Reputation: 59
I constructed a Gaussian Mixture Model in Matlab with a dataset:
model = gmdistribution.fit(data,M,'Replicates',5);
with M = 3
Gaussian components. I tested new data with:
[P, l] = posterior(model,new_data);
I ran the program several times and didn't get the same result. Each run produces different log-likelihood values. I use the log-likelihood to make decisions, and this value for the same data (new_data
) differs for each run. What does it depend on? How can I resolve this problem?
Upvotes: 1
Views: 438
Reputation: 18504
First, assuming that you're using a newish version
of Matlab, the gmdistribution.fit
documentation indicates that the fit
method is deprecated and that fitgmdist
should be used. See here
for an example.
Second, the documentation for gmdistribution.fit
indicates that if the 'Replicates'
option is larger than 1, the 'randSample'
start method will be used to produce the initial parameters. This may be the cause (or at least one of the causes) of your observed variability.

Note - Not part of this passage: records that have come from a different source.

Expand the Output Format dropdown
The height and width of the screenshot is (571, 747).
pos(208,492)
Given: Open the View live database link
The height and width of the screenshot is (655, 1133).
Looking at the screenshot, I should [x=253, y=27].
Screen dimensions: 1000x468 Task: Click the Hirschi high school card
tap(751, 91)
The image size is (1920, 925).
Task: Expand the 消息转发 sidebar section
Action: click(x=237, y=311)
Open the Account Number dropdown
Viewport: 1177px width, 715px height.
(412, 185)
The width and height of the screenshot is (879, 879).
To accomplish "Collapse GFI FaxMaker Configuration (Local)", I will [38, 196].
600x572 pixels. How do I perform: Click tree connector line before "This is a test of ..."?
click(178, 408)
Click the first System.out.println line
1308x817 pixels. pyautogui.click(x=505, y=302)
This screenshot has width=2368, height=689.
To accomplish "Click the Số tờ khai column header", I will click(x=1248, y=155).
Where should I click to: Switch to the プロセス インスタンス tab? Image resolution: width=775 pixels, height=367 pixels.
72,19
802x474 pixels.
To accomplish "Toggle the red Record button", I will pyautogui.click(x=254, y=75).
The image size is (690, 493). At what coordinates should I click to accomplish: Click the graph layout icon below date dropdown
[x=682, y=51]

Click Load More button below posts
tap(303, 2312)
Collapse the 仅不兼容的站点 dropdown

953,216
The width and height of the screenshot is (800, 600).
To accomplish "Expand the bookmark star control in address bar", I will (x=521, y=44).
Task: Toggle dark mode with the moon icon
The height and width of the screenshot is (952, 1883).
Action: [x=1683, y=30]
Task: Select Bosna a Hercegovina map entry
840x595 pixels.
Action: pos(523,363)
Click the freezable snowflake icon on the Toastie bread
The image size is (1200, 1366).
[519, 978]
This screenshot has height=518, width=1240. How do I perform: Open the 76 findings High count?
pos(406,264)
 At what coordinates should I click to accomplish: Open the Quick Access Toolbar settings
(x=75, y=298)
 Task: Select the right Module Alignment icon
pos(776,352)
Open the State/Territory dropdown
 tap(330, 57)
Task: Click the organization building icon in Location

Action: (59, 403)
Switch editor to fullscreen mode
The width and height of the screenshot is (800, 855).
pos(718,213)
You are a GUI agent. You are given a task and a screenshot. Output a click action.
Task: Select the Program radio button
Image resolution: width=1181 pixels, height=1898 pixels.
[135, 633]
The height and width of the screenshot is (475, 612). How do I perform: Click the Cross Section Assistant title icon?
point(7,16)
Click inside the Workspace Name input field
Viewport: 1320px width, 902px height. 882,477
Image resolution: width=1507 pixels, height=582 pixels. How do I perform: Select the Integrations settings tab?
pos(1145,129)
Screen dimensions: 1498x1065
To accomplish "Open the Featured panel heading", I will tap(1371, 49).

Finally, you can also try using rng
before calling gmdistribution.fit
to set the seed of the global random number stream (assuming the function doesn't use it's own stream internally). Alternatively, you can try specifying an 'Options'
parameter via statset
:
seed = 1;
s = RandStream('mt19937ar','Seed',seed);
opts = statset('Streams',s);
model = gmdistribution.fit(data,M,'Replicates',5,'Options',opts);
I can't test this fully myself – see the gmdistribution
class documentation for further details.
Upvotes: 0